Sin embargo, el material emocional que me legó durante los tres años en que tuve la oportunidad de pertenecer al coro infantil de mi colegio me ha acompañado a través de Navidades extremadamente felices y otras que preferiría olvidar, pero que fueron llevaderas gracias a la música inolvidable que aprendí a su lado. A los ocho años aprendí villancicos en alemán, en francés, en inglés, en español, canciones hebreas y canciones rusas de balalaicas y negro spirituals del sur de EEUU; pero aprendí también la perseverancia de dedicarse a la música, el estudio de una canción y su significado, los ritmos, el fraseo de un grupo de palabras, los ensayos rigurosos donde no pasábamos de dos compases porque no le rendíamos lo que ella exigía. Entendí la dificultad de rangos de voces, de empalmarlas correctamente. Supe lo que era ser parte de un coro, que no es un grupo de personas gritando, sino que todas las voces deben oírse sin altibajos, como una sola voz homogénea y donde se debe enunciar deliberadamente para que los oyentes puedan escuchar todas las palabras con claridad. Adquirí la responsabilidad de cuidar mi uniforme de acólito blanco y rojo con un gran lazo rojo que me caía sobre el pecho; de llegar en punto y de no faltar a las prácticas, que de dos días a la semana en épocas normales, ascendían a los cinco días escolares antes de un concierto, y por las cuáles debíamos sacrificar otras actividades que también nos gustaban como niños al fin. Pude darme cuenta de lo disciplinados que éramos porque nos llevaban a compartir con el coro de bachillerato y high school, y el coro de los profesores. Me hice parte de una gran celebración escolar que impactó mi niñez y mi concepto de la música y también de la responsabilidad para con los que dependían de mí y de mi palabra.
¿Y no son acaso nuestras vidas una gran celebración, un gran coro de personas que debemos vivir y trabajar juntas, con amor y responsabilidad, que como los villancicos imperecederos venimos de distintos rincones de la tierra a compartir una misma época del vivir del mundo? En vez de cantar gritando, ¿no sería mejor que todos nos oyéramos al unísono, homogéneamente. El conocido violinista Isaac Stern que además fue quien protegió al Carnegie Hall de ser demolido unos años atrás, dijo una vez algo muy sabio que más o menos resumo así: Los asuntos mundiales de la política y los problemas de los mortales debían conducirse como las grandes orquestas, donde todo el mundo tiene oportunidad de oírse y de ejecutar su parte.
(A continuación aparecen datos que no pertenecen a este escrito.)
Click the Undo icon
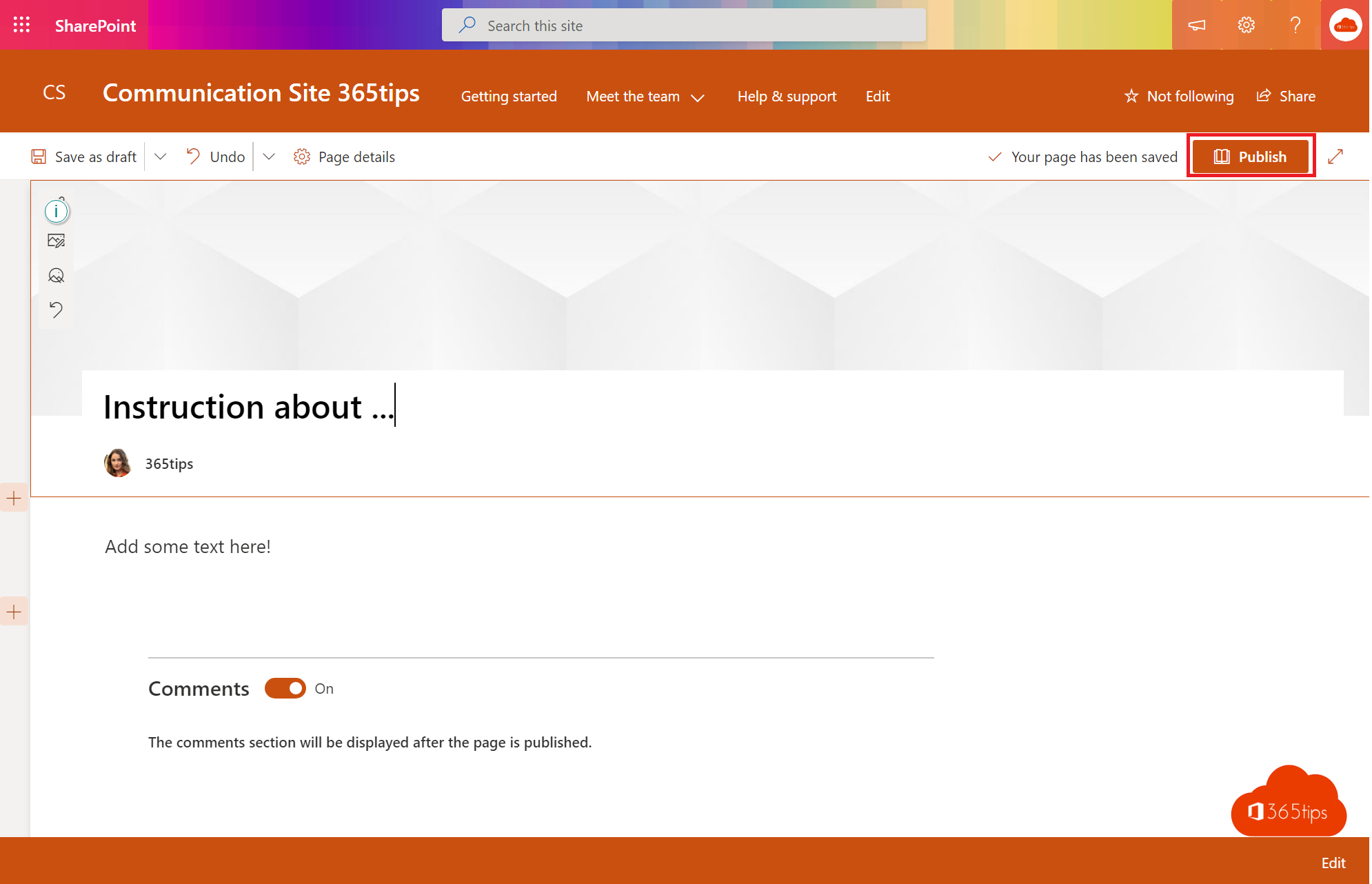The width and height of the screenshot is (1372, 884). [194, 156]
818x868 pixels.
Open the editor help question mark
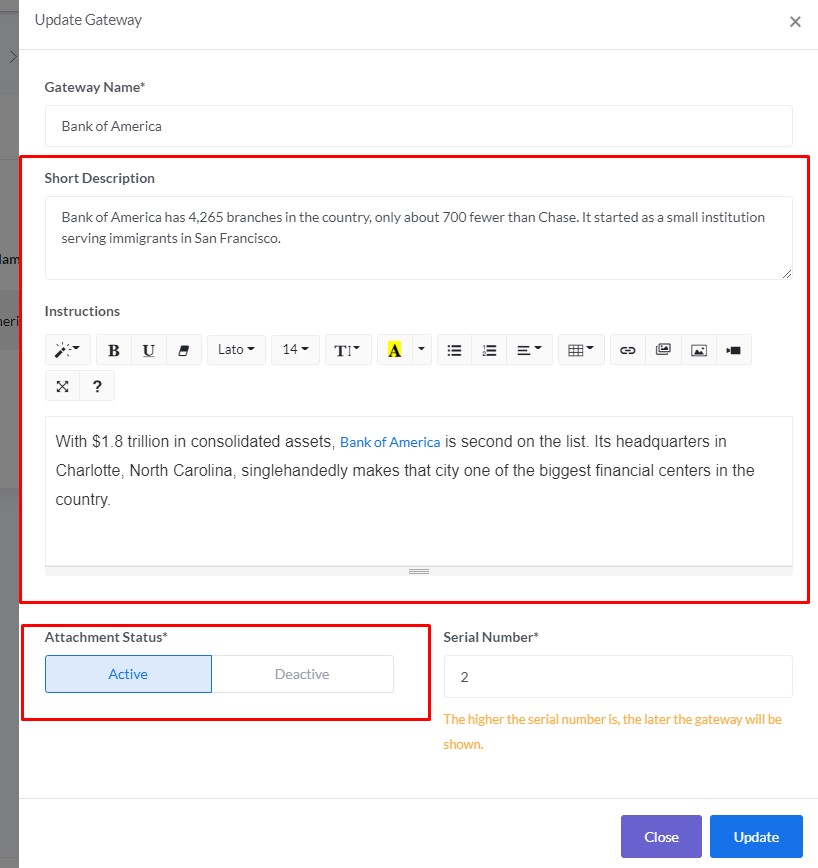coord(97,386)
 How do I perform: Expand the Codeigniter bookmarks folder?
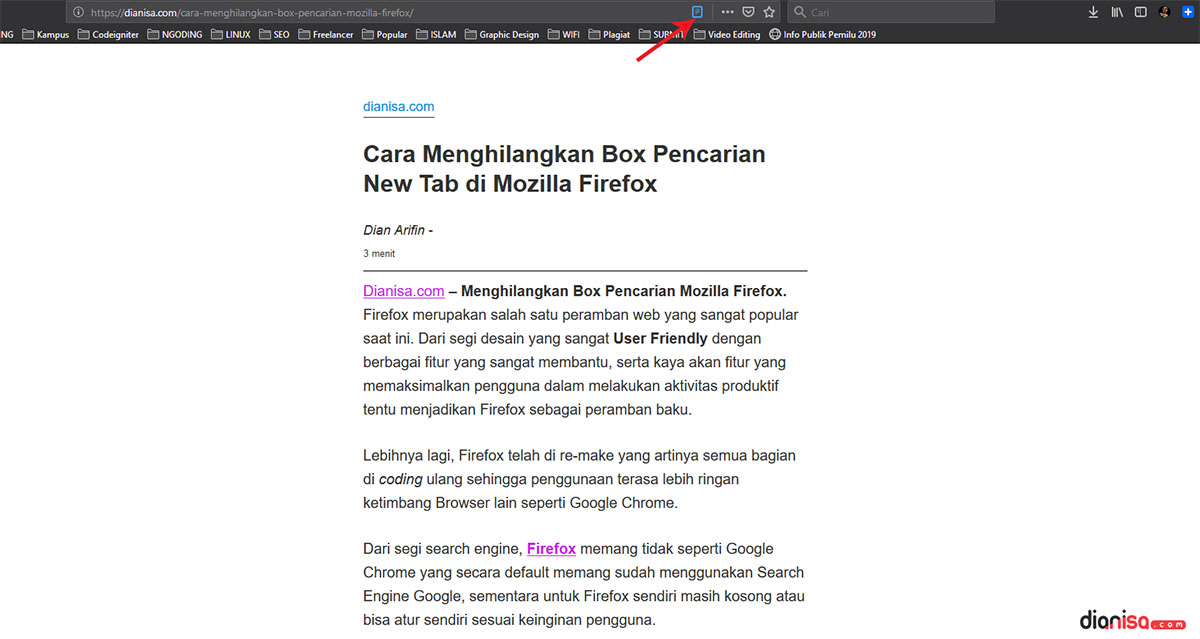(107, 34)
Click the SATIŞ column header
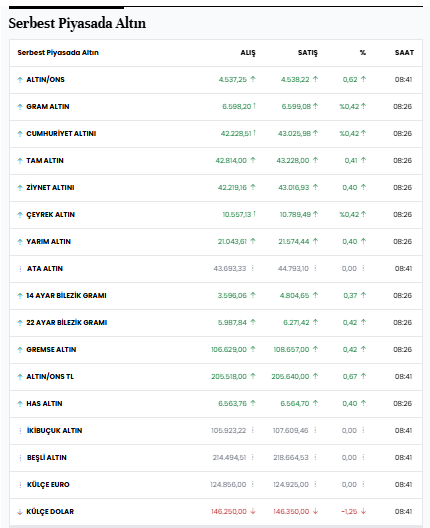 tap(307, 53)
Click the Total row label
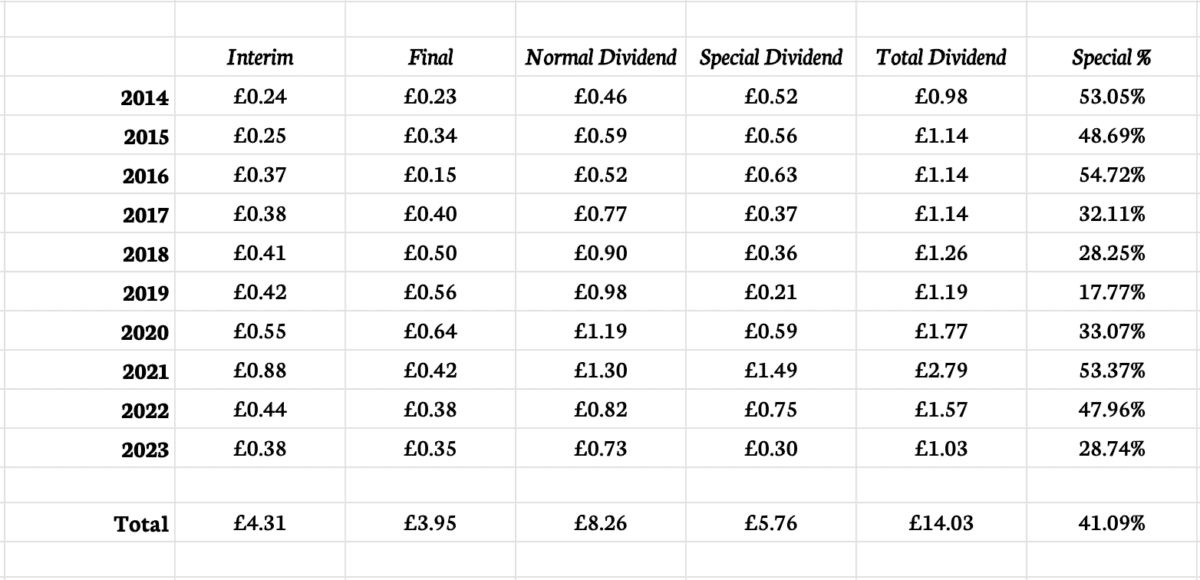The height and width of the screenshot is (580, 1200). 142,524
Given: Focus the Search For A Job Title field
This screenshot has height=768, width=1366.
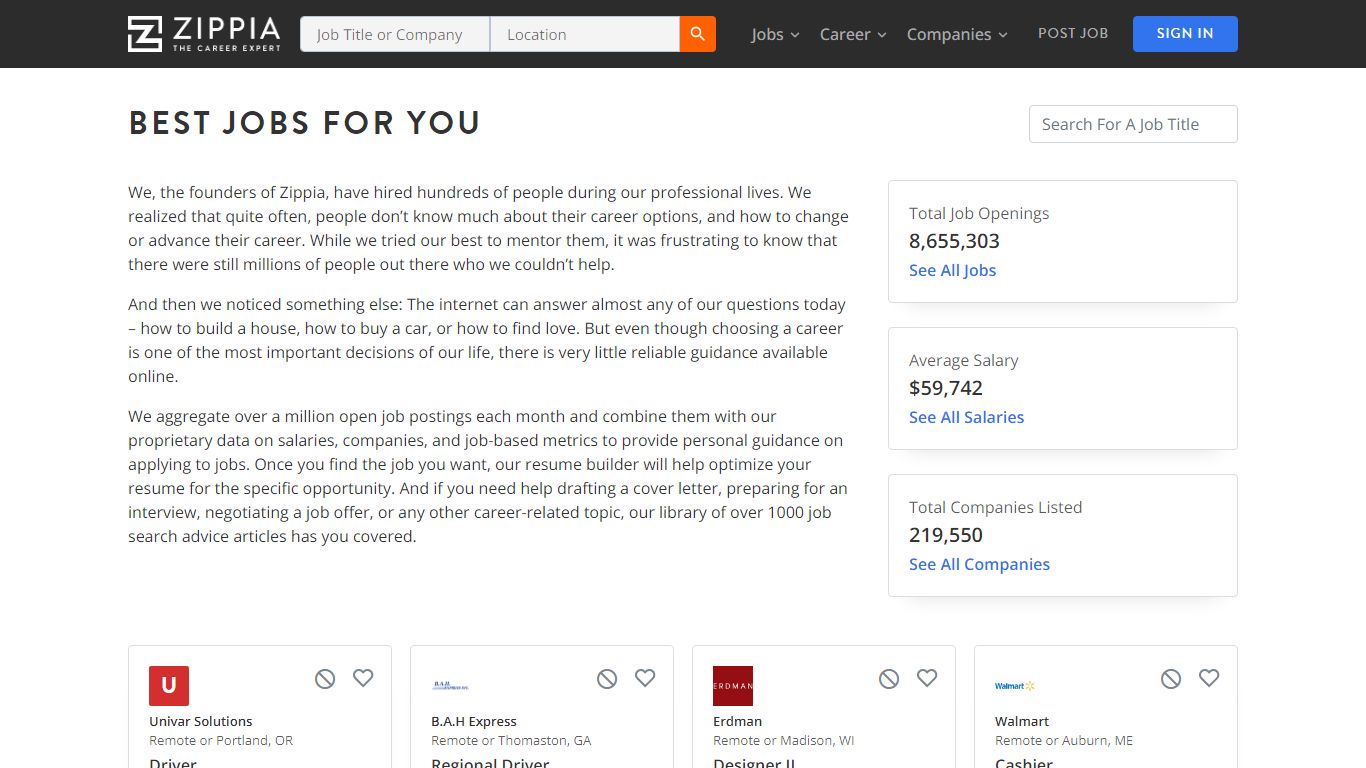Looking at the screenshot, I should point(1133,124).
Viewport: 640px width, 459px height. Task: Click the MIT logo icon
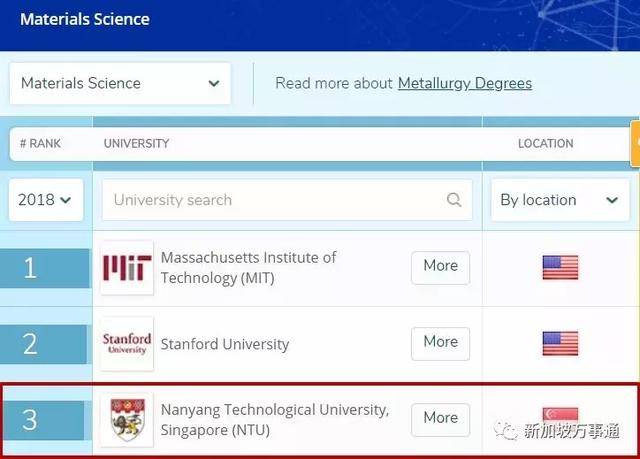127,268
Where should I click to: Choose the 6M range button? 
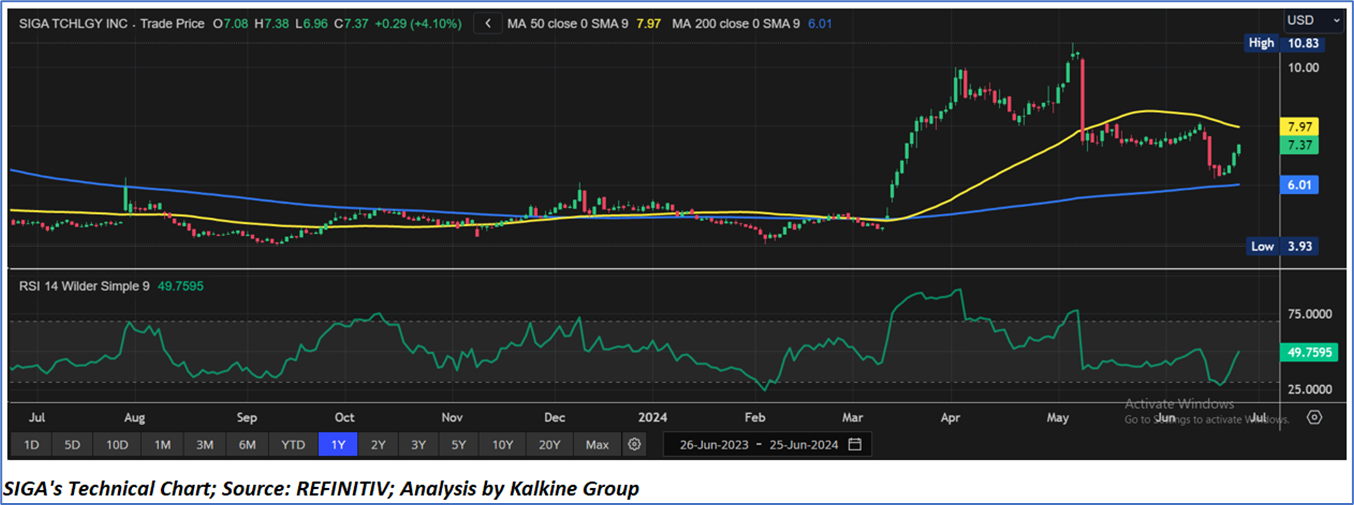247,444
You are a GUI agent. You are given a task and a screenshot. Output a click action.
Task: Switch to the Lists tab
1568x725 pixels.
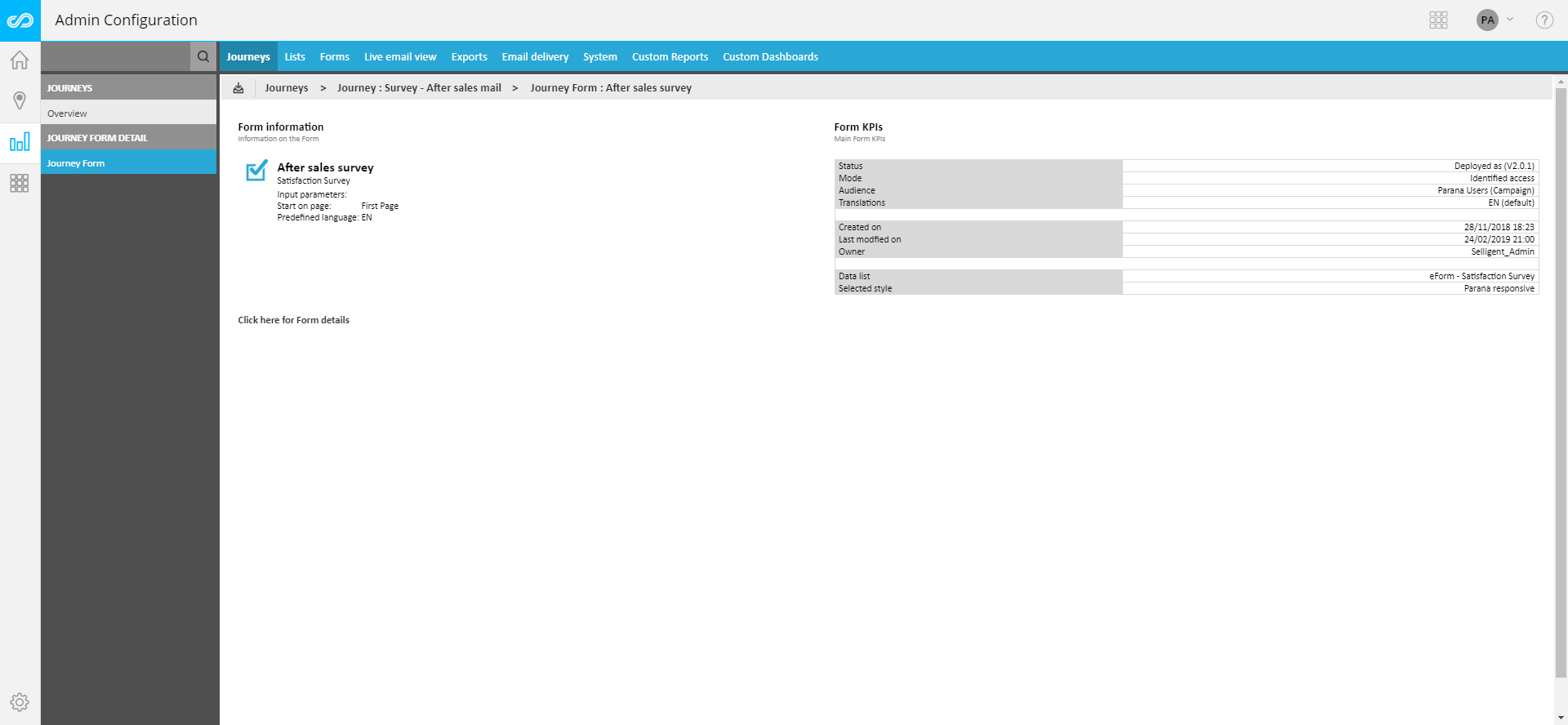click(x=295, y=57)
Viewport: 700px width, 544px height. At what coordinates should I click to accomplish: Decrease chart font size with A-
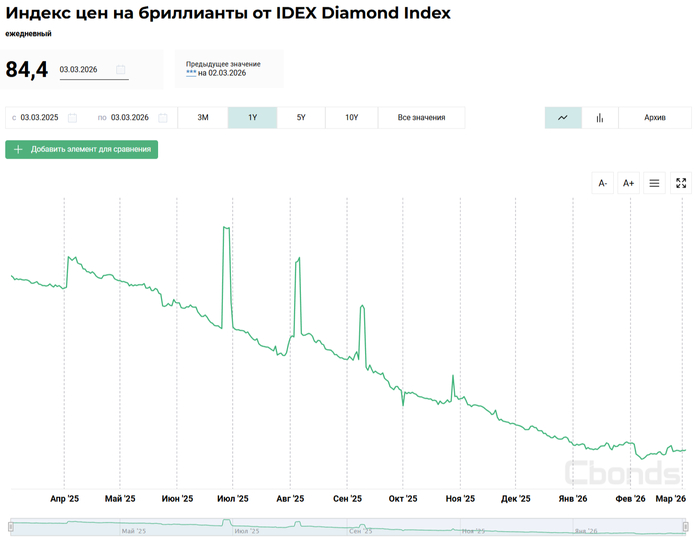(x=603, y=183)
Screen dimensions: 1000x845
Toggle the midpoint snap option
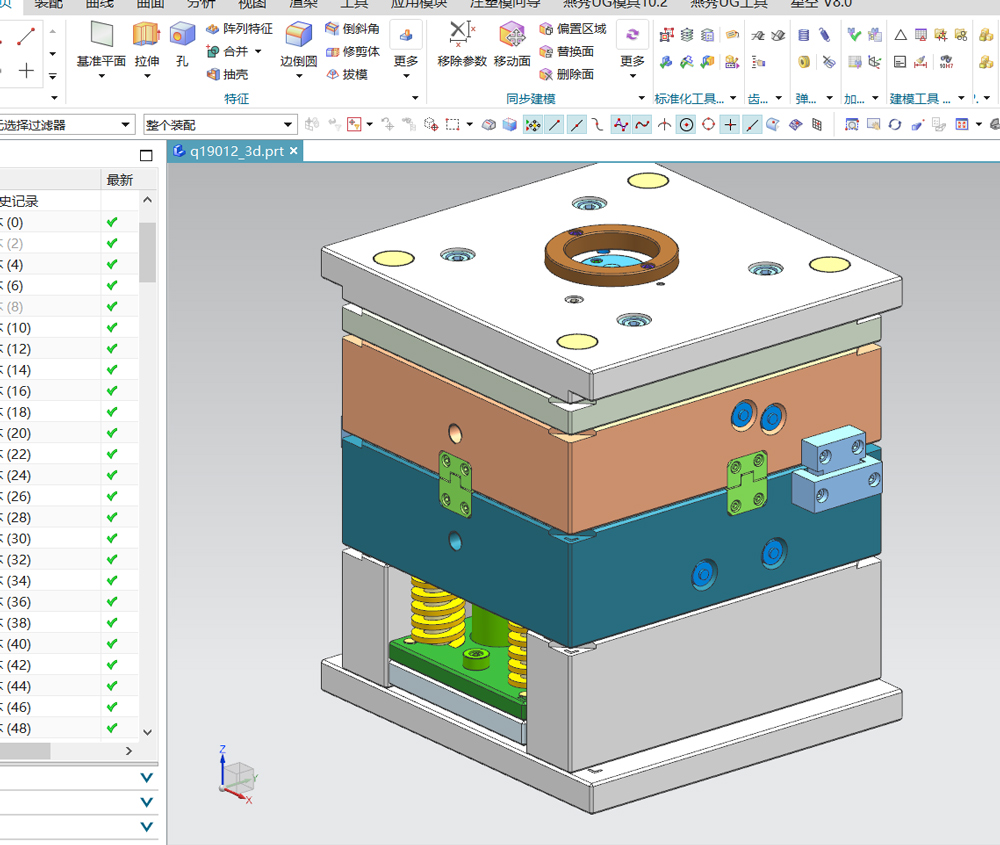click(577, 125)
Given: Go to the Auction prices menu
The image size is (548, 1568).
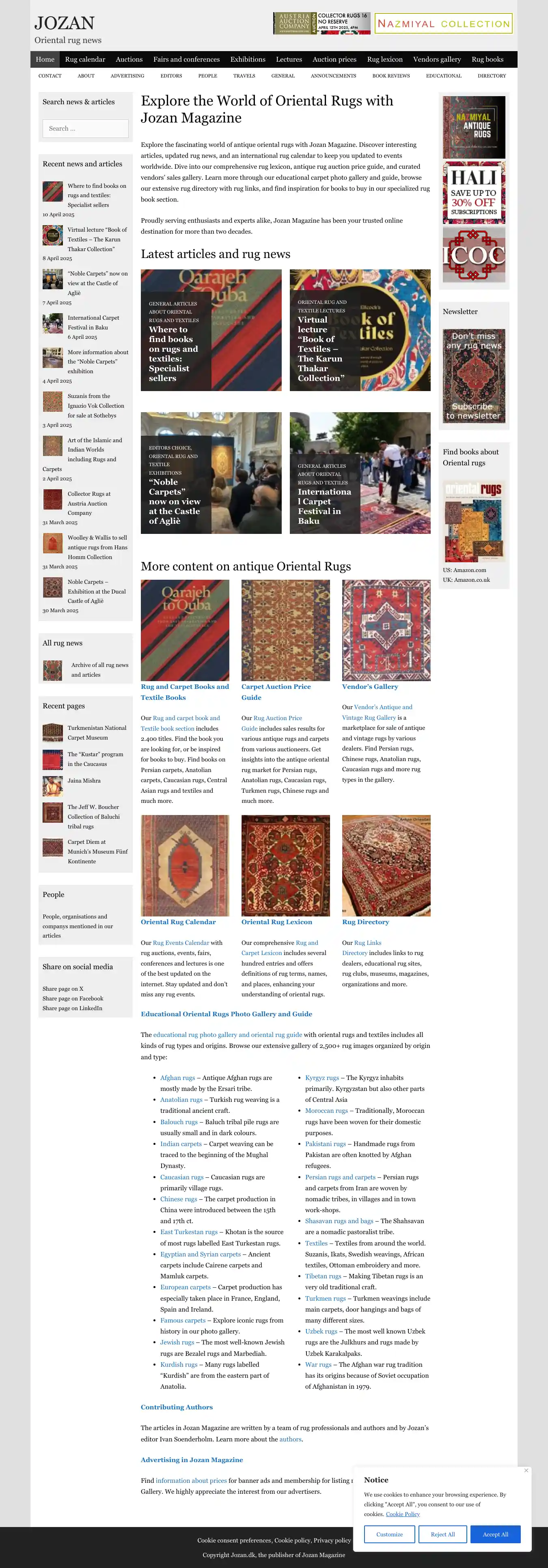Looking at the screenshot, I should click(x=334, y=60).
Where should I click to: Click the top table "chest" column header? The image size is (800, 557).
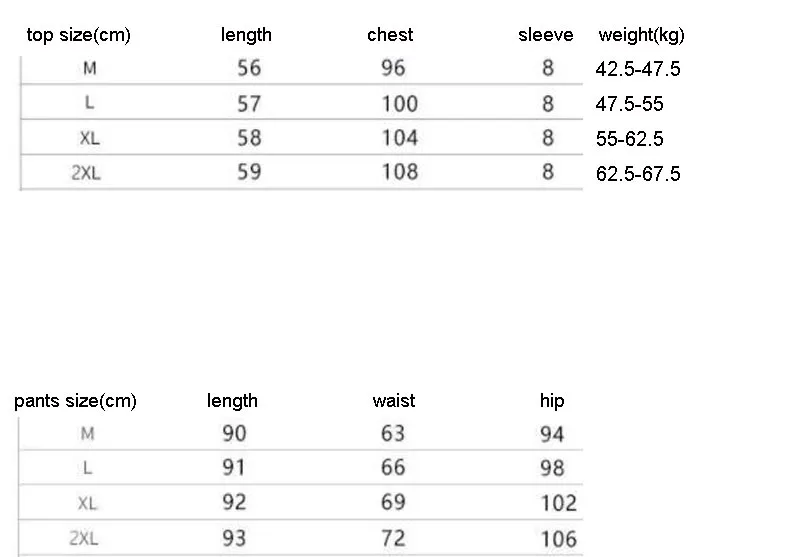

Este año apréndete bien un villancico, el que más te guste. Cántalo con tu familia, o con tu congregación espiritual y deja que sea tu mantra protectora. Recibe la ternura que encierra y la dosis de actitud positiva y de esperanza que tanto necesitamos en la Navidad y en nuestro diario vivir. ¡Muchas bendiciones para todos! ¡Que estas Pascuas vengan llenas de la paz y la comprensión que nos permite unirnos como seres humanos!